Records for processing —
--- --- ---

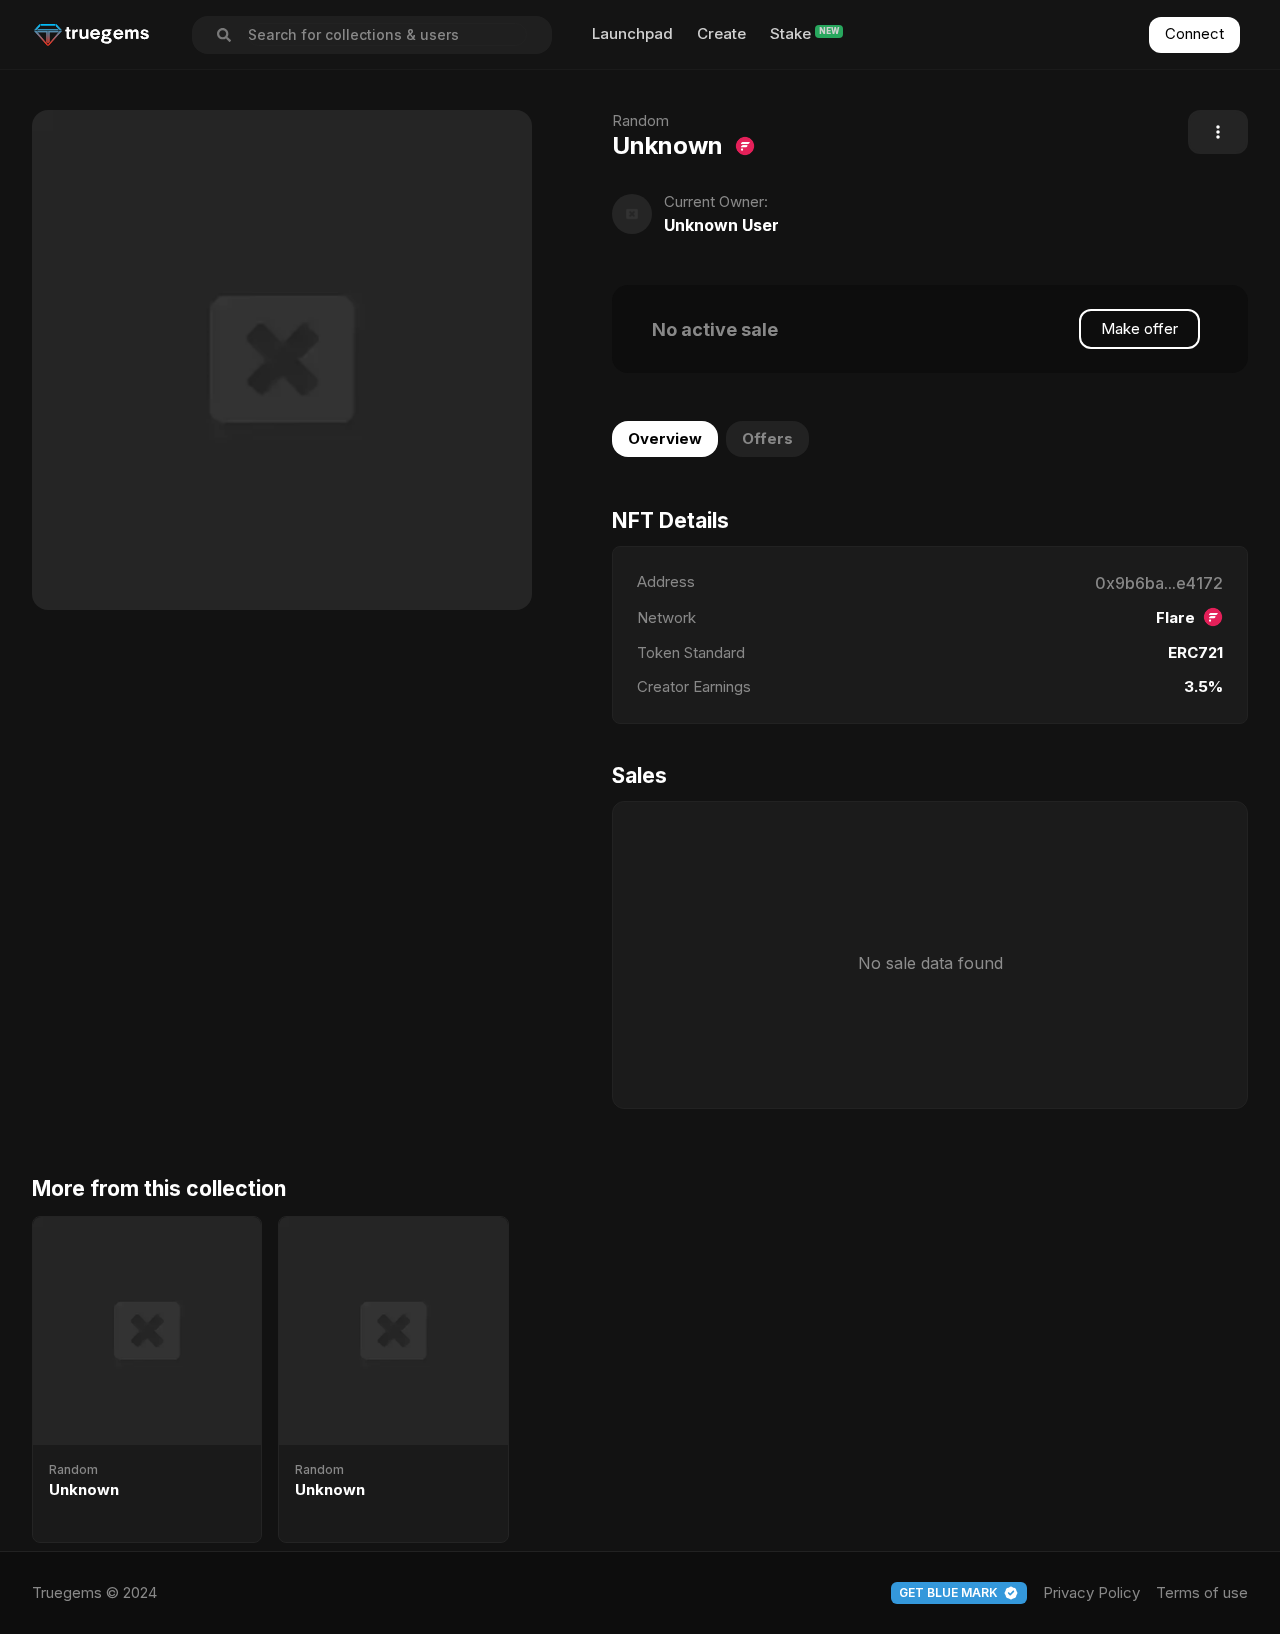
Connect (1194, 33)
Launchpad (632, 33)
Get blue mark (948, 1592)
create (721, 33)
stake (790, 33)
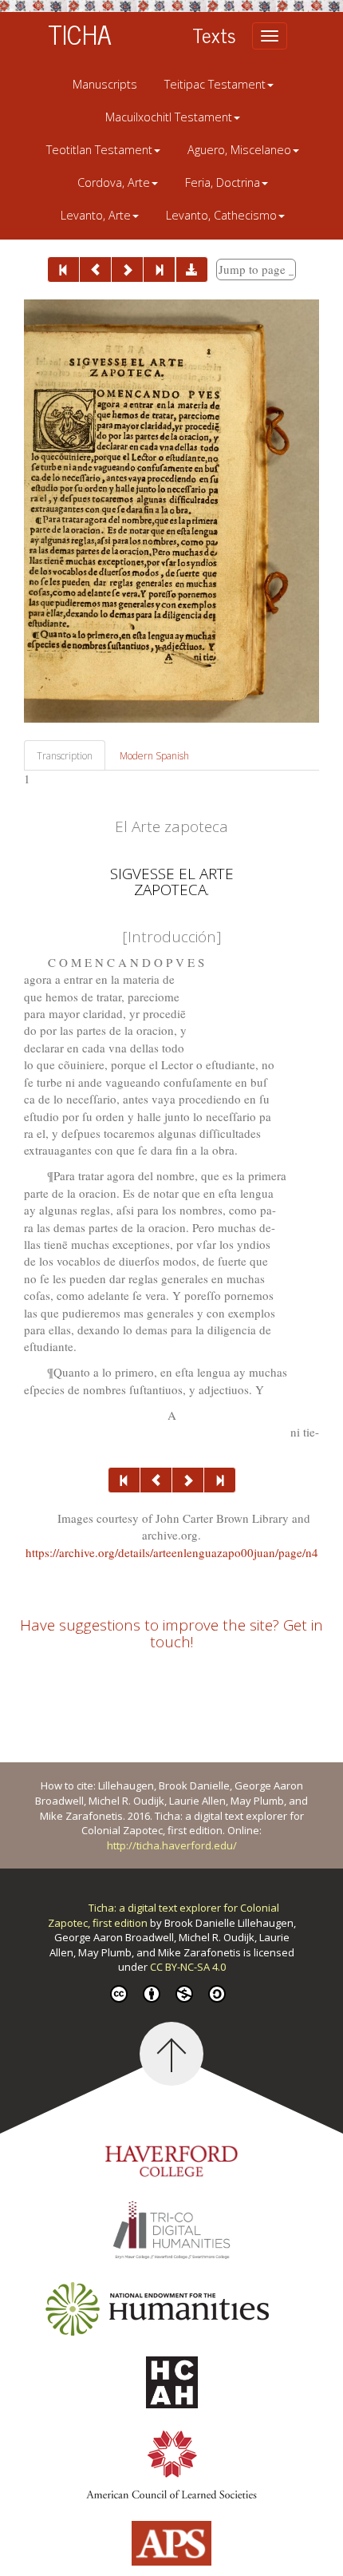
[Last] (159, 269)
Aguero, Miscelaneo (239, 149)
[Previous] (95, 269)
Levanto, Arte (96, 215)
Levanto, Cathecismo (221, 215)
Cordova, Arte (113, 182)
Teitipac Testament (215, 84)
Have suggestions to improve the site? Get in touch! (171, 1633)
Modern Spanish (154, 756)
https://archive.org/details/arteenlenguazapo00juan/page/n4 (172, 1552)
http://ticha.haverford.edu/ (172, 1845)
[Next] (127, 269)
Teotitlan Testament (99, 149)
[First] (63, 269)
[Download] (191, 269)
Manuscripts (105, 84)
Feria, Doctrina (222, 182)
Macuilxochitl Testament (168, 117)
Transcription (65, 756)
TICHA (80, 33)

--- --- ---

Problem description — Write out exactly the lines that begin at the one containing "[Previous] (95, 269)" and continue through the last line of the data, and only those.

Solution for this problem —
[Previous] (95, 269)
Levanto, Arte (96, 215)
Levanto, Cathecismo (221, 215)
Cordova, Arte (113, 182)
Teitipac Testament (215, 84)
Have suggestions to improve the site? Get in touch! (171, 1633)
Modern Spanish (154, 756)
https://archive.org/details/arteenlenguazapo00juan/page/n4 (172, 1552)
http://ticha.haverford.edu/ (172, 1845)
[Next] (127, 269)
Teotitlan Testament (99, 149)
[First] (63, 269)
[Download] (191, 269)
Manuscripts (105, 84)
Feria, Doctrina (222, 182)
Macuilxochitl Testament (168, 117)
Transcription (65, 756)
TICHA (80, 33)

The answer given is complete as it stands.